Task instructions:
Convert the data, from its first line through the line containing "Image resolution: width=810", inclusive, into a Markdown table with the columns Row and Line, leaving out blank lines.

##### The records

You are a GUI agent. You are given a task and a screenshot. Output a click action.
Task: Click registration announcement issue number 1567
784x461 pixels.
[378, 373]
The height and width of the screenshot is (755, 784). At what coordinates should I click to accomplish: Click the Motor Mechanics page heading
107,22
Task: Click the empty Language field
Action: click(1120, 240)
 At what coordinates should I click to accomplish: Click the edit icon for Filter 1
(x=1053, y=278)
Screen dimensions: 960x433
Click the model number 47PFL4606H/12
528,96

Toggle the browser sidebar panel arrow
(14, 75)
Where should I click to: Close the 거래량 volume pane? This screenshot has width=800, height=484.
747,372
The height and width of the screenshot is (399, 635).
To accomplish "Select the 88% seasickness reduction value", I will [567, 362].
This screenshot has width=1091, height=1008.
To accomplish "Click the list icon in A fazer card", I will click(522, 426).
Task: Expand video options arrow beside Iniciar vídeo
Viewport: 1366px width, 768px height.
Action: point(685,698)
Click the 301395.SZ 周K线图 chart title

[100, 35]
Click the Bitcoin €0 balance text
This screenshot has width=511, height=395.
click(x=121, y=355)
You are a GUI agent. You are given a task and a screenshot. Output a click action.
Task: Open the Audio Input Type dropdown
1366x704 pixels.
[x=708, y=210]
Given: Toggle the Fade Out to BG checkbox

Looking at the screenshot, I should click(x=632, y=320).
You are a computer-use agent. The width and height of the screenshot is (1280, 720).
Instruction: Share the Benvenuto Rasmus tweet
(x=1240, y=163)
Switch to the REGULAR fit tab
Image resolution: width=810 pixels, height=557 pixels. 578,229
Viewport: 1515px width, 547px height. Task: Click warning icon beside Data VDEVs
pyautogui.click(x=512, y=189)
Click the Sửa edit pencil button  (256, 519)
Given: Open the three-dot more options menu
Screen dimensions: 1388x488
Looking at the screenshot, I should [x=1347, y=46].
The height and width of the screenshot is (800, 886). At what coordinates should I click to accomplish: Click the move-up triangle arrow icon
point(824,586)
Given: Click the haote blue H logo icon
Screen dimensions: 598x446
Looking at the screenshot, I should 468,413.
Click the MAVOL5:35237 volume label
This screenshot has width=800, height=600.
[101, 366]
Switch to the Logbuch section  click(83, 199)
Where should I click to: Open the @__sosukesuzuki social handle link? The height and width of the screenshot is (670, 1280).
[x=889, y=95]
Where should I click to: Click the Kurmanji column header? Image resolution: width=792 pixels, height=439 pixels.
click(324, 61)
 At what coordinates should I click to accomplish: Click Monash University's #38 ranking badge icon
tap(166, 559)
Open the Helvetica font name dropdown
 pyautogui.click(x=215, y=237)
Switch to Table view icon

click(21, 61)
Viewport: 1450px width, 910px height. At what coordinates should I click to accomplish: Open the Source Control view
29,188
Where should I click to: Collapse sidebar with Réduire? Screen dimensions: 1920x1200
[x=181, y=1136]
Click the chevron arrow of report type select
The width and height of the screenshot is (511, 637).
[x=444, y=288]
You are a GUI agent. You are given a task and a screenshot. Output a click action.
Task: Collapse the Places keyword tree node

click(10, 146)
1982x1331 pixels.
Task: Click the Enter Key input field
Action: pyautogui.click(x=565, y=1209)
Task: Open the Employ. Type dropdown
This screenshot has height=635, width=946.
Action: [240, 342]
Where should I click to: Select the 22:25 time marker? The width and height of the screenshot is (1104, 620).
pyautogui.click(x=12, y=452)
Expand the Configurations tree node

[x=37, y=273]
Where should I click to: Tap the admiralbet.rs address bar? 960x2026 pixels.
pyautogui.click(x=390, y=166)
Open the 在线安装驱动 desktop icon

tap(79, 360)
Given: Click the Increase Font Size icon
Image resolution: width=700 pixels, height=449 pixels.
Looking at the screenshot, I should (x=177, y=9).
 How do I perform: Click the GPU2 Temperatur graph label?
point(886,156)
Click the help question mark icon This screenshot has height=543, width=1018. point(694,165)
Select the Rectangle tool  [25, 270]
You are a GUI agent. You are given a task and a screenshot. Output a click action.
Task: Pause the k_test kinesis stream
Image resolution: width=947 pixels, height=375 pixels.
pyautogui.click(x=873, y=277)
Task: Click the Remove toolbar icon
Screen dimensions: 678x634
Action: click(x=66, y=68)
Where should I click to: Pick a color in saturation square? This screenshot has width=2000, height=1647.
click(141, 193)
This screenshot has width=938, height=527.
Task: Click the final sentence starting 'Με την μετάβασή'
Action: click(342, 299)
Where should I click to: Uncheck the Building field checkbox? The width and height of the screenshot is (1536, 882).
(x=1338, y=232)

##########

Output of the task:
| Row | Line |
|---|---|
| 1 | You are a GUI agent. You are given a task and a screenshot. Output a click action. |
| 2 | Task: Click registration announcement issue number 1567 |
| 3 | 784x461 pixels. |
| 4 | [378, 373] |
| 5 | The height and width of the screenshot is (755, 784). At what coordinates should I click to accomplish: Click the Motor Mechanics page heading |
| 6 | 107,22 |
| 7 | Task: Click the empty Language field |
| 8 | Action: click(1120, 240) |
| 9 |  At what coordinates should I click to accomplish: Click the edit icon for Filter 1 |
| 10 | (x=1053, y=278) |
| 11 | Screen dimensions: 960x433 |
| 12 | Click the model number 47PFL4606H/12 |
| 13 | 528,96 |
| 14 | Toggle the browser sidebar panel arrow |
| 15 | (14, 75) |
| 16 | Where should I click to: Close the 거래량 volume pane? This screenshot has width=800, height=484. |
| 17 | 747,372 |
| 18 | The height and width of the screenshot is (399, 635). |
| 19 | To accomplish "Select the 88% seasickness reduction value", I will [567, 362]. |
| 20 | This screenshot has width=1091, height=1008. |
| 21 | To accomplish "Click the list icon in A fazer card", I will click(522, 426). |
| 22 | Task: Expand video options arrow beside Iniciar vídeo |
| 23 | Viewport: 1366px width, 768px height. |
| 24 | Action: point(685,698) |
| 25 | Click the 301395.SZ 周K线图 chart title |
| 26 | [100, 35] |
| 27 | Click the Bitcoin €0 balance text |
| 28 | This screenshot has width=511, height=395. |
| 29 | click(x=121, y=355) |
| 30 | You are a GUI agent. You are given a task and a screenshot. Output a click action. |
| 31 | Task: Open the Audio Input Type dropdown |
| 32 | 1366x704 pixels. |
| 33 | [x=708, y=210] |
| 34 | Given: Toggle the Fade Out to BG checkbox |
| 35 | Looking at the screenshot, I should click(x=632, y=320). |
| 36 | You are a computer-use agent. The width and height of the screenshot is (1280, 720). |
| 37 | Instruction: Share the Benvenuto Rasmus tweet |
| 38 | (x=1240, y=163) |
| 39 | Switch to the REGULAR fit tab |
| 40 | Image resolution: width=810 pixels, height=557 pixels. 578,229 |